Take the data below and copy exactly the lines starting at the one with "Task: Expand the Adblock Plus dropdown arrow" and finishing at the one with "This screenshot has width=1293, height=808.", both included.

Collected data
--- START ---

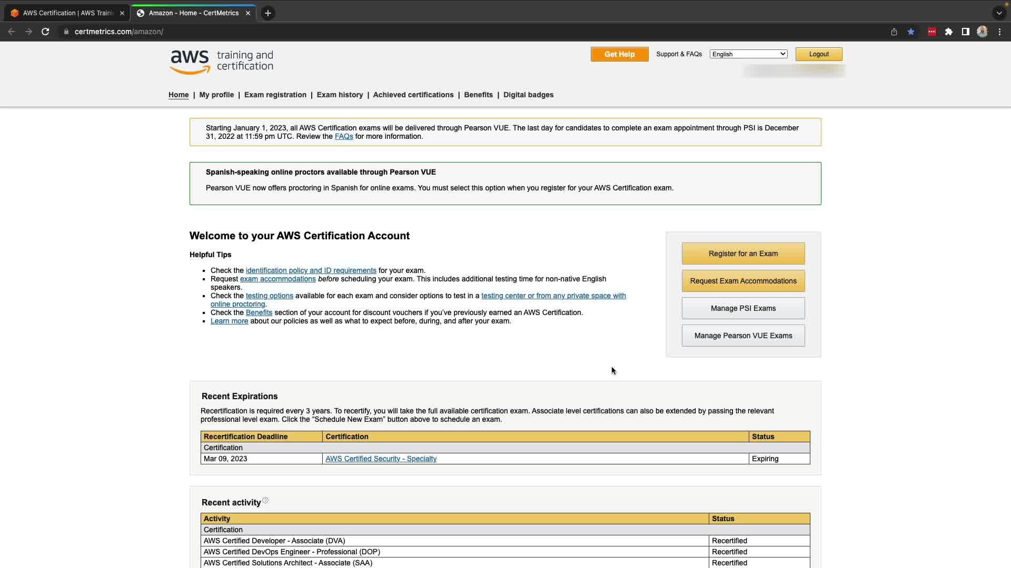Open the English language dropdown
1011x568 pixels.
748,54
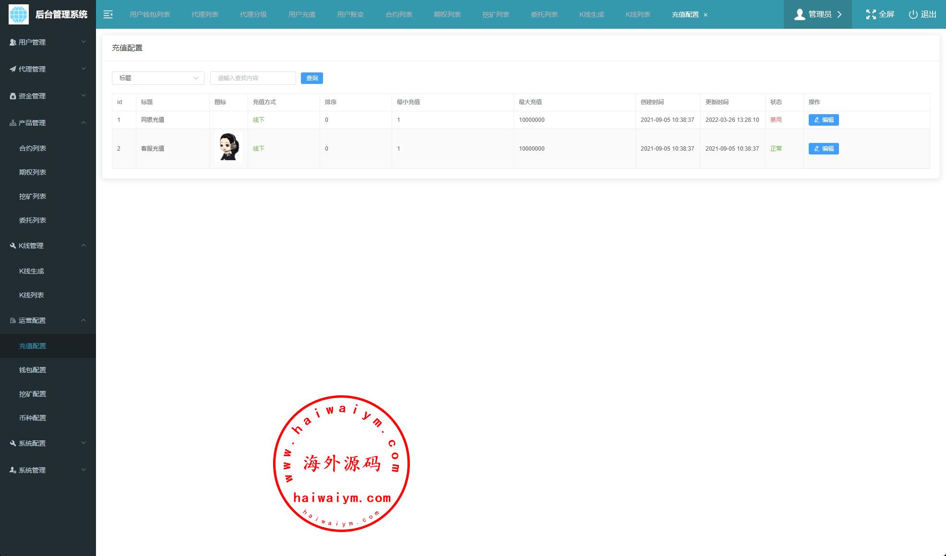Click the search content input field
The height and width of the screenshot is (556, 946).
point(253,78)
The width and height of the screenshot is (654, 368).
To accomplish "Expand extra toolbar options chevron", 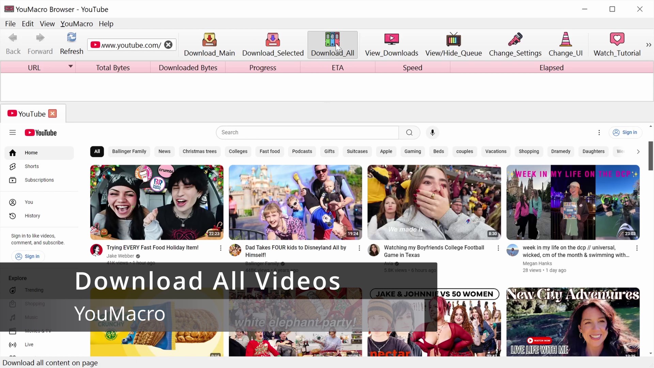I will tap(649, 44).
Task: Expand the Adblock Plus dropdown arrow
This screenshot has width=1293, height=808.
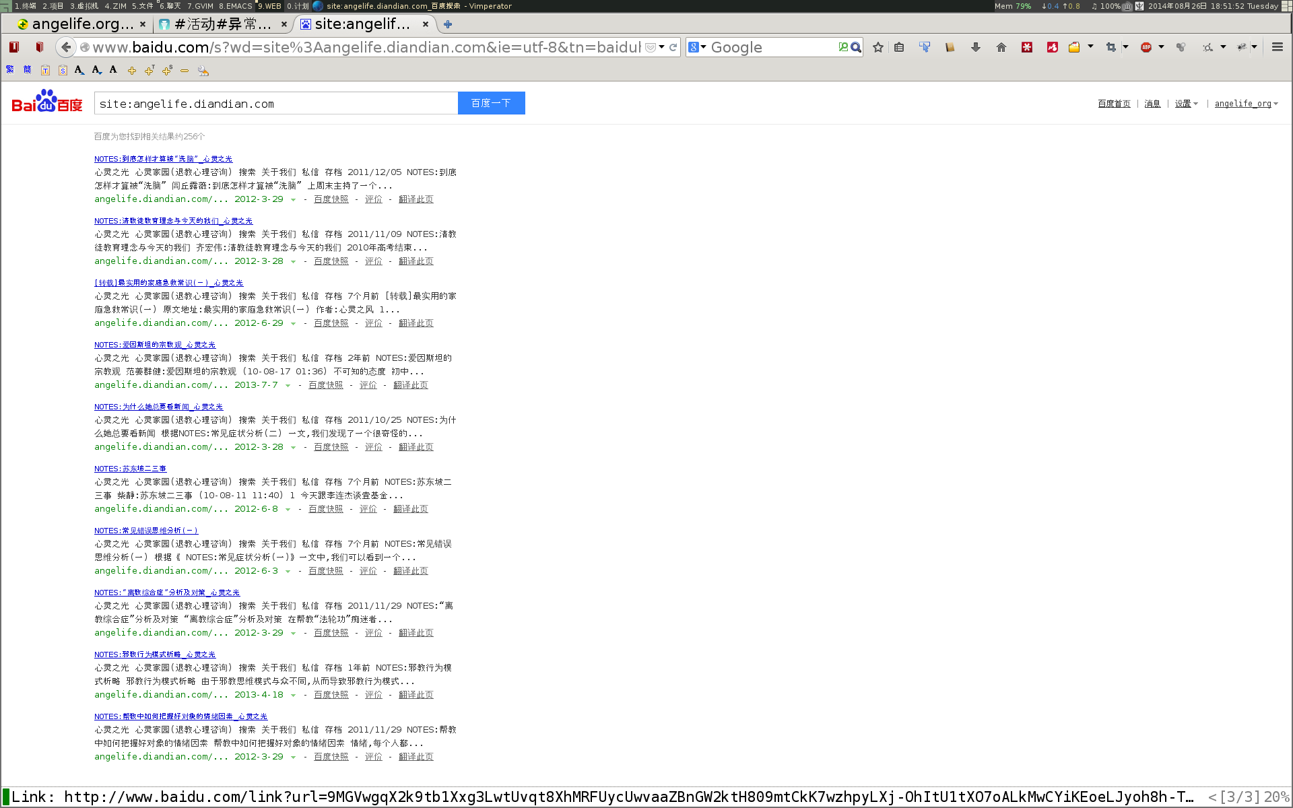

--- END ---
--- START ---

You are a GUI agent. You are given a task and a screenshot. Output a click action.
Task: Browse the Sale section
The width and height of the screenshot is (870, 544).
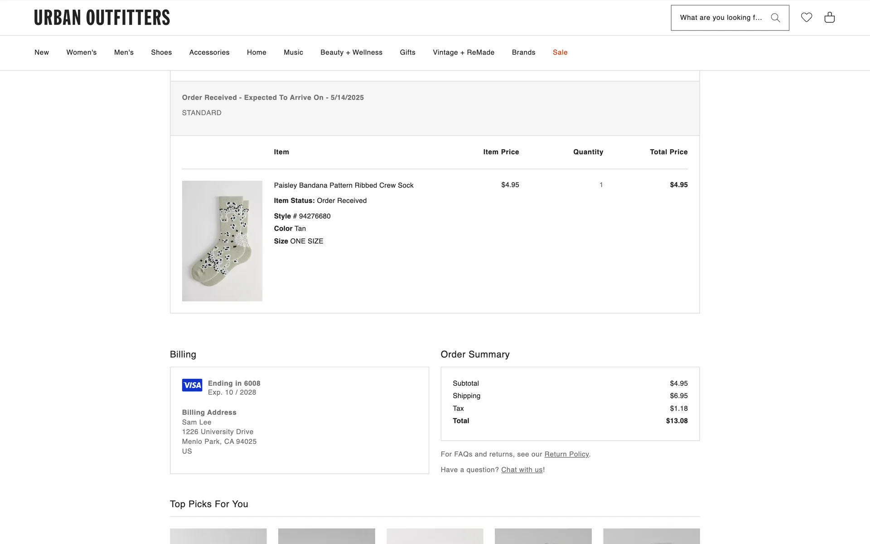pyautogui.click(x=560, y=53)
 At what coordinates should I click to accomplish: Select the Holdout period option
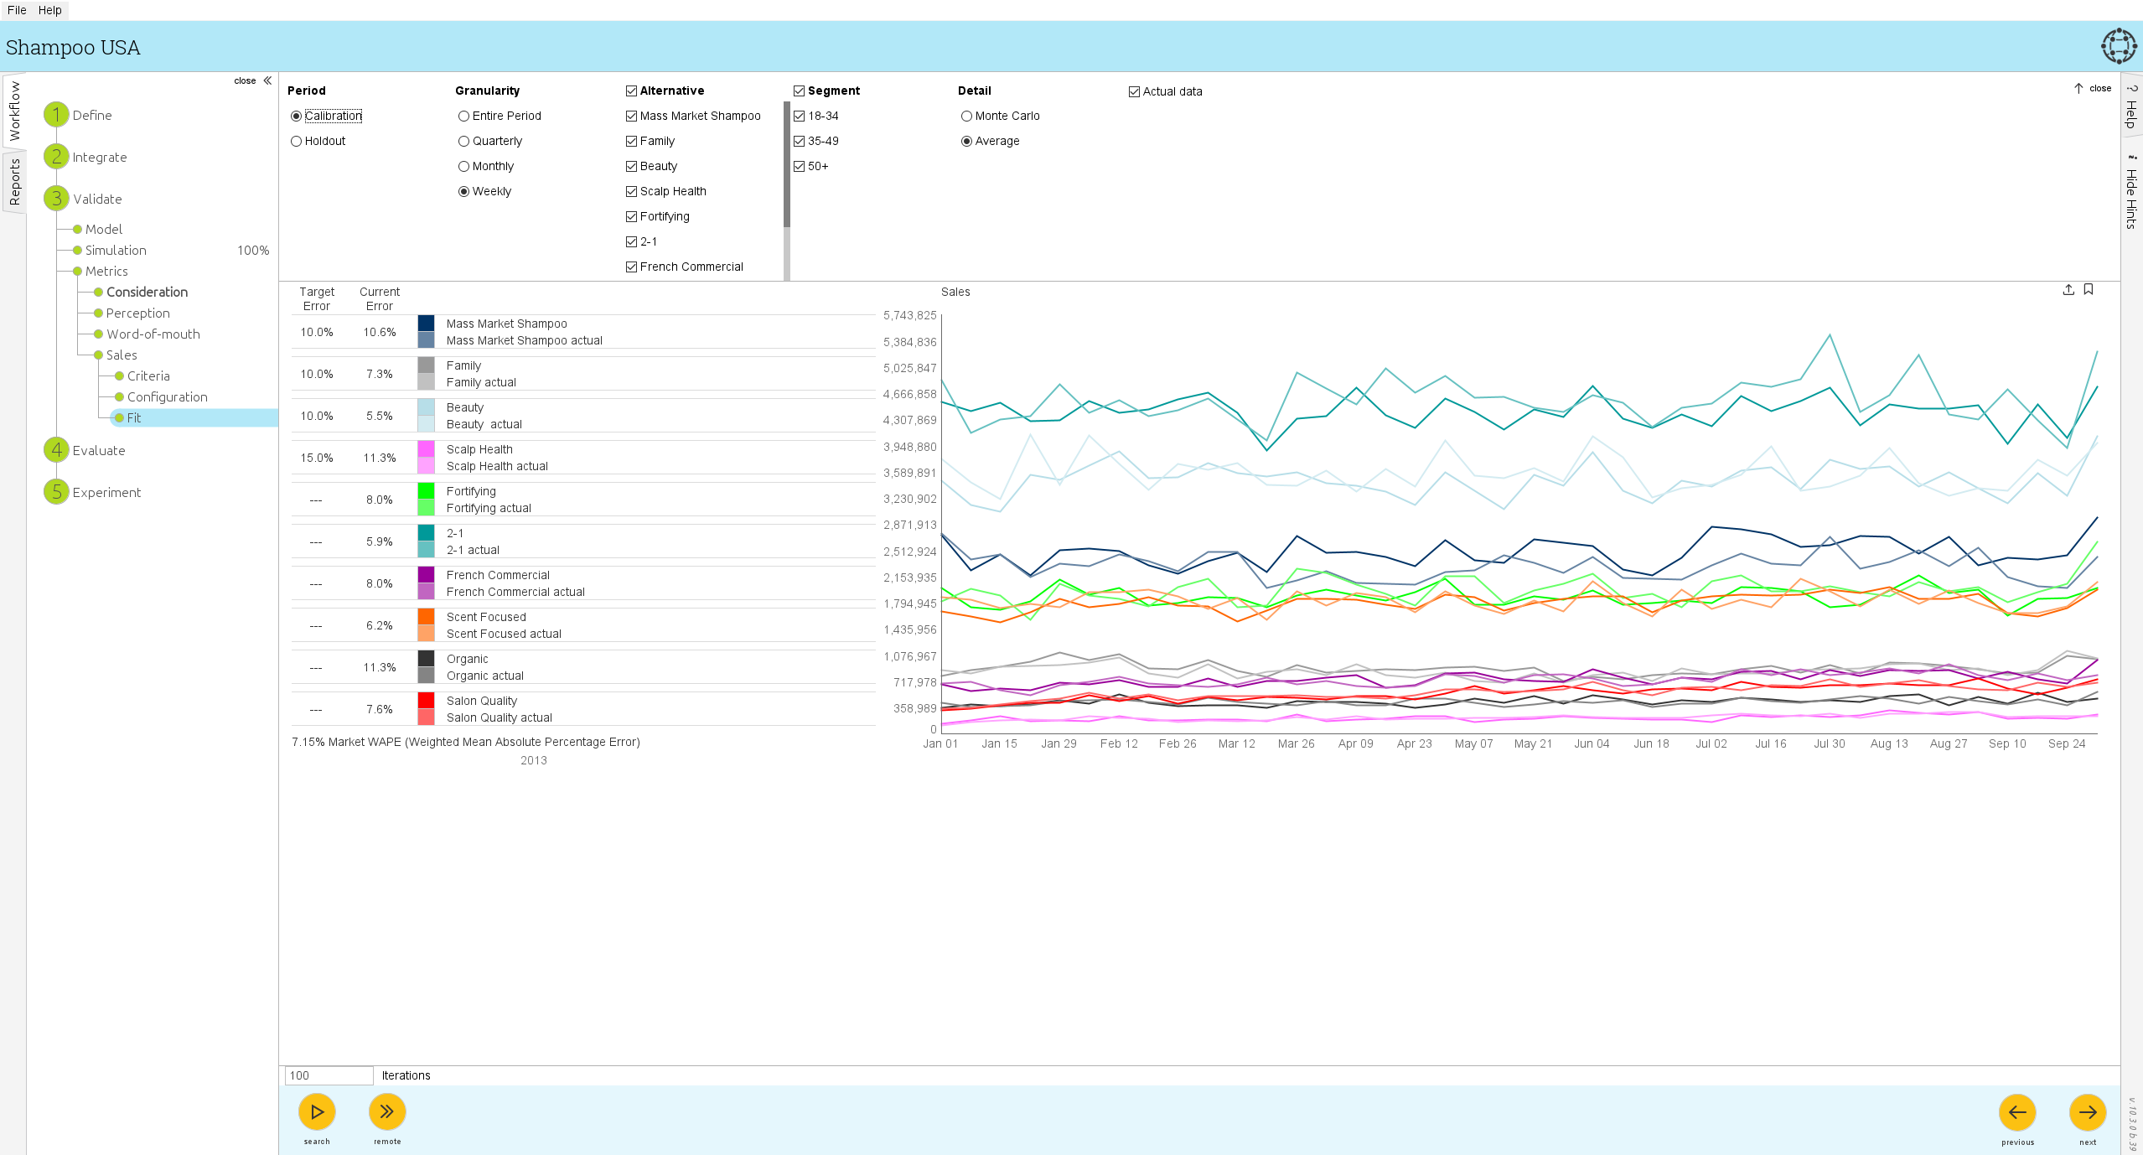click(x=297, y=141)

--- END ---

Response to the exercise:
Task: Expand the Adblock Plus dropdown arrow
This screenshot has width=1293, height=808.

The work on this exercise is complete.